Speaking out: Reporters Without Borders tell U.S. Secretary Kerry about Algeria's issue
United States Secretary of State John Kerry made a two-day visit to Algiers on the second and third day of April. Kerry touched down in the African nation for strategic dialogue between the U.S. and Algeria. Viewed as an important opportunity to revive economic ties between the two countries, it also presented an opportunity for Algeria\'s more marginalized citizens to voice their concerns.
Candidates point out that fraud will play a large part in Algeria's presidential election.
ALGIERS, ALGERIA (Catholic Online) - "Since you will have the privilege to meet Algerian President Bouteflika, will you please let him know something from one of his citizens," an open letter from Reporters Without Borders, published in the country's daily French language newspaper, addressed to Kerry asks.
"Does he know that his citizens are sad and anxious?

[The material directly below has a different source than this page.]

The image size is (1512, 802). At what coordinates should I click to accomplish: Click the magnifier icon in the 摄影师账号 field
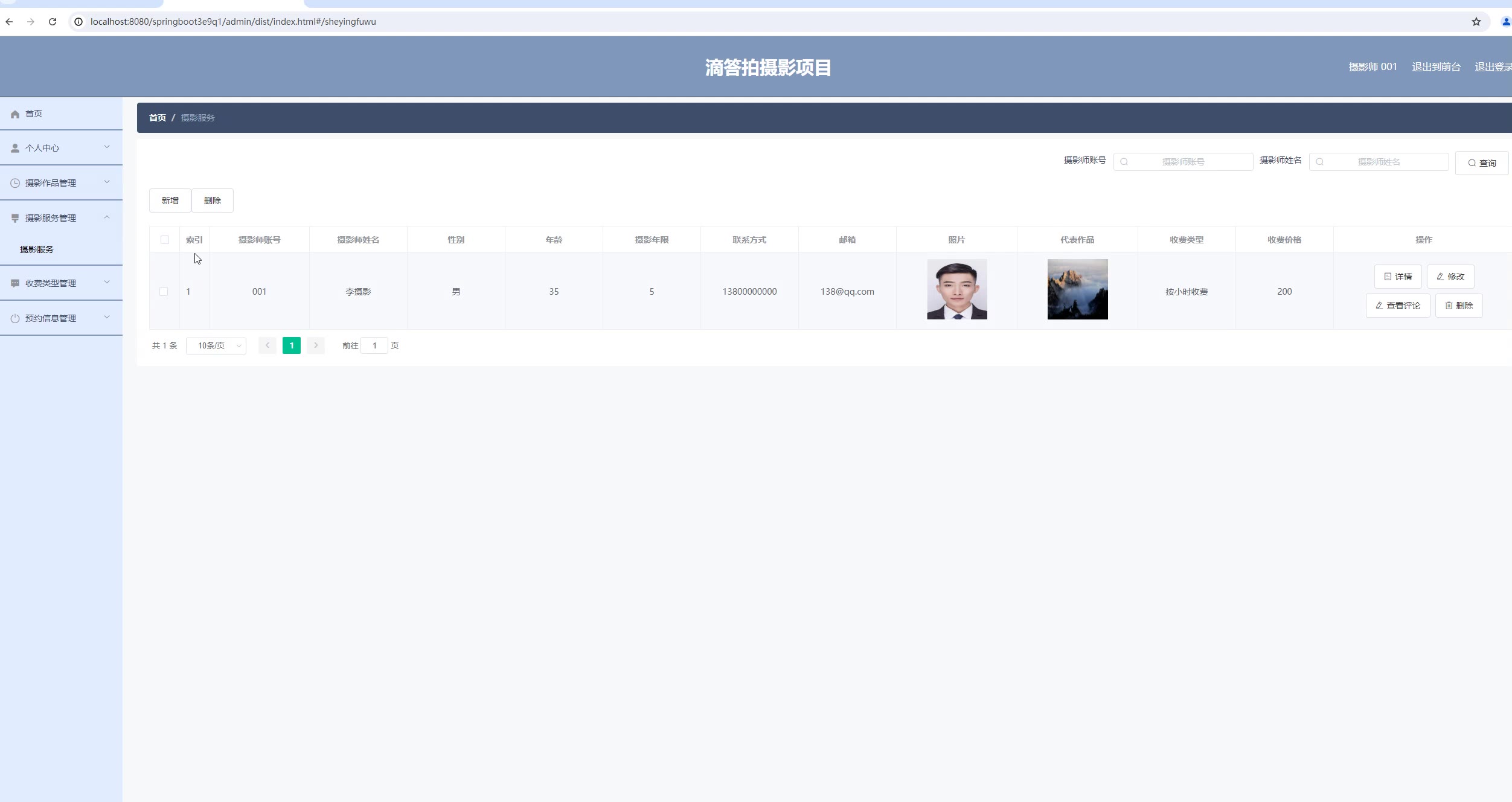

After 15 years of hard work, a cerebro-vascular accident has left him unable to walk and talk without difficulty. Does he know that they are many of his citizens who disagree with him and his candidates?

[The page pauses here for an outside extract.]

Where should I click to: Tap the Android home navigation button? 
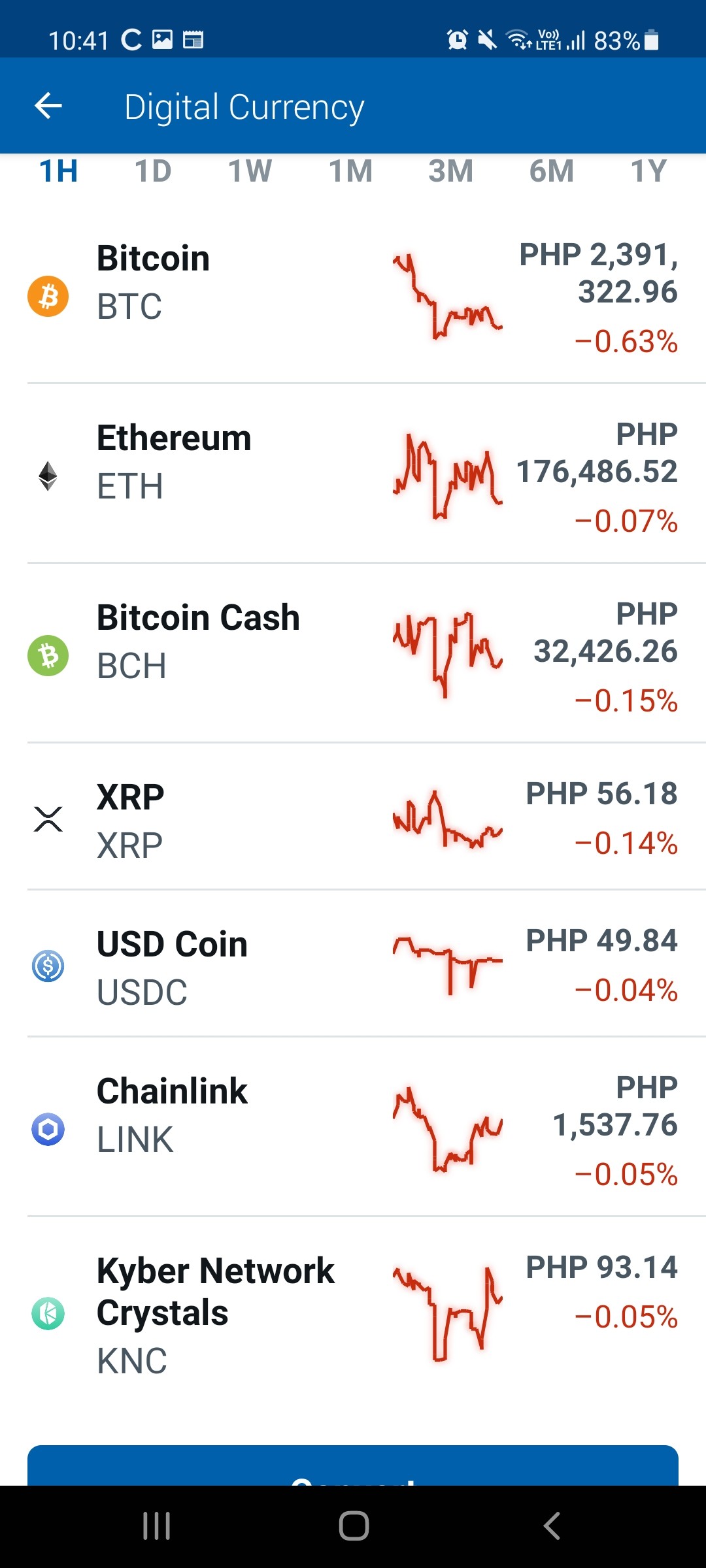pyautogui.click(x=354, y=1526)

"Citizens have been arrested for peacefully protesting his policies. Protestors have been arrested and molested by police."
The letter adds, "We would also like to ask you to raise the crucial issue of freedom of information during your talks with your Algerian counterpart, Ramtane Lamamra."
This state visit from the U.S. secretary of state is seen by some politicians as one of opportunism.
Ali Fawzi Rebaine, one of the candidates amid the presidential election campaign asks, "Do you think that the visit of Kerry to Algeria is fortuitous? This visit comes at a crucial moment when U.S.A. wants its part of the pie."
Other candidates point out that fraud will play a large part in Algeria's presidential election.
The elderly and infirm 77-year-old incumbent, Abdelaziz Bouteflika is controversially seeking a fourth term. Freedom of expression is the focal point amidst Human Right organizations, who say that free speech raises the danger of imprisonment.
"Law 11-14 of 2 August 2011 decriminalized defamation of government officials by amending articles 144 (b) and 146 of the criminal code. Similarly, Law 12-05 on information abolished prison sentences for media offenses.
"This should have ended the threat to journalists posed by articles 144 (b), 146 and 77 to 99 of the criminal code, but the fines are disproportionate and articles 296 and 298 of the criminal code maintain prison sentences for defaming individuals. While judicial proceedings against journalists or media may be slowed down or even 'forgotten,' the threat of a judicial decision subsequently emerging constitutes a threat that forces journalists to censor themselves," writes Reporter Without Borders in its statement.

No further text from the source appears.